Exercise directions
Copy the entries verbatim, covering the stretch from the line that contains "At what coordinates should I click to accomplish: Click Peru" through the end of the entries.

Supplied records
········

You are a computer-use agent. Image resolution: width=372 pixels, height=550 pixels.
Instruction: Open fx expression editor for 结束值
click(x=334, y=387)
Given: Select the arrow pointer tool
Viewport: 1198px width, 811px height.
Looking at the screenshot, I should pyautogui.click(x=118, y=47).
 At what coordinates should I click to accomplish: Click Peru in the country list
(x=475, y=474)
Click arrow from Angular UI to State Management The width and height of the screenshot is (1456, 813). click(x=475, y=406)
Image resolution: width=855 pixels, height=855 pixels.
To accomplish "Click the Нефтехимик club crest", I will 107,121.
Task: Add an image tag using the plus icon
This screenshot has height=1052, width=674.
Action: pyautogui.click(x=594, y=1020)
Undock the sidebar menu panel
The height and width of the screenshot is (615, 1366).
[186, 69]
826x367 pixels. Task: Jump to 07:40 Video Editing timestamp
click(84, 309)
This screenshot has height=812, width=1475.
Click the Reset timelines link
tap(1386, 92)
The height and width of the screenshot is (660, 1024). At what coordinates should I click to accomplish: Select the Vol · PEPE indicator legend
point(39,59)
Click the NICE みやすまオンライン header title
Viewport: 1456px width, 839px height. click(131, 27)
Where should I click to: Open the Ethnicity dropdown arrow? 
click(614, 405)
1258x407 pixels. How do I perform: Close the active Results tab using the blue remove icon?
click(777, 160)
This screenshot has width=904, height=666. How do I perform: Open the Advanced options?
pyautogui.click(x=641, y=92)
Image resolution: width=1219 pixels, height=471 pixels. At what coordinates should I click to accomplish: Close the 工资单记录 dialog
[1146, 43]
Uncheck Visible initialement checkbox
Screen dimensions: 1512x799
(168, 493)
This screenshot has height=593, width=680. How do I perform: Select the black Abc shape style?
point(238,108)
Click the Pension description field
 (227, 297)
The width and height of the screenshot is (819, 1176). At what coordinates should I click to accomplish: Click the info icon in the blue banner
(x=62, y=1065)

········

Solution to this task
 At what coordinates should I click to accomplish: Click Peru in the country list
(x=475, y=474)
Click arrow from Angular UI to State Management The width and height of the screenshot is (1456, 813). click(x=475, y=406)
Image resolution: width=855 pixels, height=855 pixels.
To accomplish "Click the Нефтехимик club crest", I will 107,121.
Task: Add an image tag using the plus icon
This screenshot has height=1052, width=674.
Action: pyautogui.click(x=594, y=1020)
Undock the sidebar menu panel
The height and width of the screenshot is (615, 1366).
[186, 69]
826x367 pixels. Task: Jump to 07:40 Video Editing timestamp
click(84, 309)
This screenshot has height=812, width=1475.
Click the Reset timelines link
tap(1386, 92)
The height and width of the screenshot is (660, 1024). At what coordinates should I click to accomplish: Select the Vol · PEPE indicator legend
point(39,59)
Click the NICE みやすまオンライン header title
Viewport: 1456px width, 839px height. click(131, 27)
Where should I click to: Open the Ethnicity dropdown arrow? 
click(614, 405)
1258x407 pixels. How do I perform: Close the active Results tab using the blue remove icon?
click(777, 160)
This screenshot has width=904, height=666. How do I perform: Open the Advanced options?
pyautogui.click(x=641, y=92)
Image resolution: width=1219 pixels, height=471 pixels. At what coordinates should I click to accomplish: Close the 工资单记录 dialog
[1146, 43]
Uncheck Visible initialement checkbox
Screen dimensions: 1512x799
(168, 493)
This screenshot has height=593, width=680. How do I perform: Select the black Abc shape style?
point(238,108)
Click the Pension description field
 (227, 297)
The width and height of the screenshot is (819, 1176). At what coordinates should I click to accomplish: Click the info icon in the blue banner
(x=62, y=1065)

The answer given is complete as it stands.